In a study comparing the healthcare systems in 11 of the world’s wealthiest countries, the United States was found to be bottom of the bunch. The report conducted by The Commonwealth Fund found the US was not only the most expensive but also the worst in terms of efficiency, performance and quality of care.
On the other hand the United Kingdom came top of the table for these same qualities while it also outperformed all countries in its management of chronic illness while it excelled in patient communication and feedback.
It is fascinating the two countries scored so differently, not least because they operate such very different healthcare systems.
How do the UK and US healthcare systems differ?
Britain’s National Health Service (NHS) is funded by the taxpayer and provides free healthcare at point of service.
The US healthcare system is owned and run by a mix of private companies, not-for-profit organisations and the government. Patients who can afford to are expected to hold health insurance or face a fine at point of service. The system is complex and there are rules as to which health plans qualify and a list of reasons why you might be exempt from holding the insurance at all.
But the most notable difference between the two is that the US system leaves over 60 million uninsured Americans without access to healthcare unless they pay for it out of their own pockets, according to the Physicians for a National Health Programme (PNHP).
Everyone in the UK has healthcare when they need it.
Is state-led healthcare better?
The expense of private healthcare and the complexity of the system are why some British expats living in America choose to fly home to the UK for treatment, which begs the question as to whether patients really benefit at all from private healthcare.
Probably not when you consider that the NHS cares for 100 per cent of the British population and the US healthcare system broadly only cares for those with health cover, which is around a fifth of the population.
When you add into the equation that the UK is much more efficient financially, according to The Commonwealth Fund study, it seems a foregone conclusion, with the US able to treat less than half the amount of people as the UK on the same budget.
Obamacare is improving America’s private medical care
However, it is not all a bed of roses for the NHS either when you consider the user experience.
A state-led healthcare means higher numbers of people receive treatment, which leads to delays in the UK where there are serious concerns as to the NHS’s ability to cope with A&E waiting times.
Such issues are driving an increasing number of patients to opt for private healthcare, and insurers such as Saga looking to create more affordable and attractive packages for patients wanting instant care.
Blend of state and private healthcare
In America the Patient Protection and Affordable Care Act – known as Obamacare – is making health insurance better for people who already have it, and more affordable for those 60 million Americans who do not.
Under the new laws, employers now have to pay for treatments which were previously optional, such as prescription drugs and mental health care.

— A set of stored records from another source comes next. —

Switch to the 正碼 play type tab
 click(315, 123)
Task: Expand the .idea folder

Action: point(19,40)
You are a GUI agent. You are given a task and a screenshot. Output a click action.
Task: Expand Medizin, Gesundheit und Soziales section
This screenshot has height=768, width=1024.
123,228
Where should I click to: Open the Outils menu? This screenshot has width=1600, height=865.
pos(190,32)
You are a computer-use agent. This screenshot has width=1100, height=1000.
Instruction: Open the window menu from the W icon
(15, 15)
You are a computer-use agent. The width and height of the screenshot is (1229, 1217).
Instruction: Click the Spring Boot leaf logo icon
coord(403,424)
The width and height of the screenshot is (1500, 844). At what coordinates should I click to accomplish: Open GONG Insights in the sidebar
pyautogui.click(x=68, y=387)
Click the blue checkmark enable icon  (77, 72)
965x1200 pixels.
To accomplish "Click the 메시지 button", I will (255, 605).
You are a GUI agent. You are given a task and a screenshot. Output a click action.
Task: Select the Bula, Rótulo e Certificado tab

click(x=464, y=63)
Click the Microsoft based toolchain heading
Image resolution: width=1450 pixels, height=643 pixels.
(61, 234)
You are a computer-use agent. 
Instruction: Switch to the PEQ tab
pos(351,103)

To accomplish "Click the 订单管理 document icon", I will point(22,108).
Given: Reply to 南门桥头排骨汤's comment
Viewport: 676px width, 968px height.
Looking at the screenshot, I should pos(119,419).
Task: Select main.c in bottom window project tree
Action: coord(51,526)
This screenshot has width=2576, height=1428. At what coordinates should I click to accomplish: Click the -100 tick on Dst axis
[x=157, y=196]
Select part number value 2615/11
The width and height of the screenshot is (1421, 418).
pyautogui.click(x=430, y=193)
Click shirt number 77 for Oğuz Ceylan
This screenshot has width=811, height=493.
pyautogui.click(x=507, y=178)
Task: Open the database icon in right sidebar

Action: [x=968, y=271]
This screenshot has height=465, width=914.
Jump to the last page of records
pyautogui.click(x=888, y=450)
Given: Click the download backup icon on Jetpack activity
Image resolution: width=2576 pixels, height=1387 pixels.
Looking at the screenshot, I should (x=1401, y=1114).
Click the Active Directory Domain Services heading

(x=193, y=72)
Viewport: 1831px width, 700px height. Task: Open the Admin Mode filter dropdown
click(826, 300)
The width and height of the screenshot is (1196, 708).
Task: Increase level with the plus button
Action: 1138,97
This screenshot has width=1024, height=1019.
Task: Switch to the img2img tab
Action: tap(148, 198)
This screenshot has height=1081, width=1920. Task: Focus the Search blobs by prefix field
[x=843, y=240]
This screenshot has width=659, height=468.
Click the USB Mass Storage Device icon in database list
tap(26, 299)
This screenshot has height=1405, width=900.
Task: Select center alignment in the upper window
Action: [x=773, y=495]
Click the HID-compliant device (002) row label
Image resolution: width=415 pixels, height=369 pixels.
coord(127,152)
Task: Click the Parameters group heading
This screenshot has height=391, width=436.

Obamacare also blocks any additional charges for routine check-ups such as cancer screenings. And in 2015, workplaces with more than 50 people must provide insurance to full-time workers – with the amount they’ve paid displayed on wage slips.
It seems that the two power houses need to find a middle ground. Perhaps the NHS should be supplemented by private medical care when it is unable to cope, and the US needs to become simpler, more caring and inclusive.